Notice: On April 23, 2014, Statalist moved from an email list to a forum, based at statalist.org.
[Date Prev][Date Next][Thread Prev][Thread Next][Date Index][Thread Index]
st: -longshape- available from SSC
From
Nick Cox <[email protected]>
To
[email protected]
Subject
st: -longshape- available from SSC
Date
Fri, 7 Oct 2011 18:45:20 +0100
Thanks to Kit Baum, a program -longshape- may now be downloaded from
SSC. Stata 9.2 is required.
-longshape- is a wrapper for -reshape long- to fix a side-effect of
-reshape long- that bites very occasionally. I've been a happy user of
-reshape- for many years until the problem bit me with a particular
kind of data very recently.
To make this concrete, consider ecological data that include
measurements of abundance for several taxa (usually but not
necessarily species) at several sites. This is the result of a
-describe- for a small dataset of this kind from
<http://www.cambridge.org/gb/knowledge/isbn/item5708032/>.

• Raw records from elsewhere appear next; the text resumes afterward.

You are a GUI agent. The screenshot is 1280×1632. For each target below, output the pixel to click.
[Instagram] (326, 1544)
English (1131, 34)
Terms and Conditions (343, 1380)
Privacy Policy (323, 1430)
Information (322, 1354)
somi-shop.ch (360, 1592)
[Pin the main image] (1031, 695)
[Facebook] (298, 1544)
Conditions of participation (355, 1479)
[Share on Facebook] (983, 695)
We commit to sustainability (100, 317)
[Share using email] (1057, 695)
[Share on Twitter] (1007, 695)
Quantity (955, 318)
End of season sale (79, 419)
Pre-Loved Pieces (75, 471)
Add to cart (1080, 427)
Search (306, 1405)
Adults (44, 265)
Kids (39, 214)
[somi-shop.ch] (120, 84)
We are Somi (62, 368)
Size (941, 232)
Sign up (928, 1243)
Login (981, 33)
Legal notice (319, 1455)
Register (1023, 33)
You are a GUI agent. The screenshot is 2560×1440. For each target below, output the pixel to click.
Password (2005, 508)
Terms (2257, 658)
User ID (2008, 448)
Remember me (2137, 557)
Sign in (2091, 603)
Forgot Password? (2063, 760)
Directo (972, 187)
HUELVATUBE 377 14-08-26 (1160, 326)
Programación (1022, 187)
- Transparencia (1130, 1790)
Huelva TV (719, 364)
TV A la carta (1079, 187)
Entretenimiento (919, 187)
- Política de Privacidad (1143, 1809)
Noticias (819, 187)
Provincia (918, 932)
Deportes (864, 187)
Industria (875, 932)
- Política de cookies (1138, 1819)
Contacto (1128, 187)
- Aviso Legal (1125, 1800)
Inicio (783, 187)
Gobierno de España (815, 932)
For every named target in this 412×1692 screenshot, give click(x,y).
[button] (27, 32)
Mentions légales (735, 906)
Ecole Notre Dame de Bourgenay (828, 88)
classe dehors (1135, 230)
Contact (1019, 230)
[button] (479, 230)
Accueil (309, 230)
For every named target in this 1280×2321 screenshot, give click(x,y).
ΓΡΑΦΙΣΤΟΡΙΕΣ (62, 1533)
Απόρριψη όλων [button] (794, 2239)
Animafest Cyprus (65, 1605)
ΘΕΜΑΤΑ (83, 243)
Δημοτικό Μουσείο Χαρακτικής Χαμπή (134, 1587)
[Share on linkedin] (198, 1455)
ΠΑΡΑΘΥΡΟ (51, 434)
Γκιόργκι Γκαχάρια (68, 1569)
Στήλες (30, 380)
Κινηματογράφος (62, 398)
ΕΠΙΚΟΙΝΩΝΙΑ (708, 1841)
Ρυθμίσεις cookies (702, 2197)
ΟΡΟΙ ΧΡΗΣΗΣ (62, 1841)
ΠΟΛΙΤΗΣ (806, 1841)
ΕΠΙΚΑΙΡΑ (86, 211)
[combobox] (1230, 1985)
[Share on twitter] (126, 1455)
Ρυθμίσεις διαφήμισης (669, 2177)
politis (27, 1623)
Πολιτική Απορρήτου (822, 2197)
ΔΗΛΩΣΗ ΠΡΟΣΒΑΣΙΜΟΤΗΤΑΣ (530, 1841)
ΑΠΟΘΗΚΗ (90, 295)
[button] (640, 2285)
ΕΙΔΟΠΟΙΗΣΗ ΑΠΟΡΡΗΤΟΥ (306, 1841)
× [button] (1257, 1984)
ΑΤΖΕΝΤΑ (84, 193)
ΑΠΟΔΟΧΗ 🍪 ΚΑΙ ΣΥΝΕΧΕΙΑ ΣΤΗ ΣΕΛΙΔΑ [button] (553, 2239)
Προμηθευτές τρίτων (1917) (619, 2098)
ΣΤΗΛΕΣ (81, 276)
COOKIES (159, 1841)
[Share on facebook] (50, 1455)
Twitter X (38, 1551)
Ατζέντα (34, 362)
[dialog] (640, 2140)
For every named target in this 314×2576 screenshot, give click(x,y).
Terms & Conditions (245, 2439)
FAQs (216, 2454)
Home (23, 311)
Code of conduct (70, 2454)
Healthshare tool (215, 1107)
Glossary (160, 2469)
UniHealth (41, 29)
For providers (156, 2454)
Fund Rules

Contains data from dune.dta
obs: 20
vars: 36 10 Aug 2011 18:17
size: 860 (99.9% of memory free)
--------------------------------------------------------------------------------------------------------------------------------------------
storage display value
variable name type format label variable label
--------------------------------------------------------------------------------------------------------------------------------------------
id byte %9.0g
achmil byte %8.0g Achillea millefolium
agrsto byte %8.0g Agrostis stolonifera
airpra byte %8.0g Aira praecox
alogen byte %8.0g Alopecurus geniculatus
antodo byte %8.0g Anthoxanthum odoratum
belper byte %8.0g Bellis perennis
brohor byte %8.0g Bromus hordaceus
chealb byte %8.0g Chenopodium album
cirarv byte %8.0g Cirsium arvense
elepal byte %8.0g Eleocharis palustris
elyrep byte %8.0g Elymus repens
empnig byte %8.0g Empetrum nigrum
hyprad byte %8.0g Hypochaeris radicata
junart byte %8.0g Juncus articulatus
junbuf byte %8.0g Juncus bufonius
leoaut byte %8.0g Leontodon autumnalis
lolper byte %8.0g Lolium perenne
plalan byte %8.0g Plantago lanceolata
poapra byte %8.0g Poa pratensis
poatri byte %8.0g Poa trivialis
potpal byte %8.0g Potentilla palustris
ranfla byte %8.0g Ranunculus flammula
rumace byte %8.0g Rumex acetosa
sagpro byte %8.0g Sagina procumbens
salrep byte %8.0g Salix repens
tripra byte %8.0g Trifolium pratense
trirep byte %8.0g Trifolium repens
viclat byte %8.0g Vicia lathyroides
brarut byte %8.0g Brachythecium rutabulum
calcus byte %8.0g Calliergonella cuspidata
A1 float %9.0g A1 horizon thickness (cm)
moisture byte %8.0g moisture class
management byte %8.0g management
management type
use byte %8.0g use grassland use
manure byte %8.0g manure class
--------------------------------------------------------------------------------------------------------------------------------------------
Sorted by: id
This is a natural data structure for recording data, but some analyses
require a long structure of taxon X site. To -reshape- such data there
is first a minor problem that the species names need a common prefix.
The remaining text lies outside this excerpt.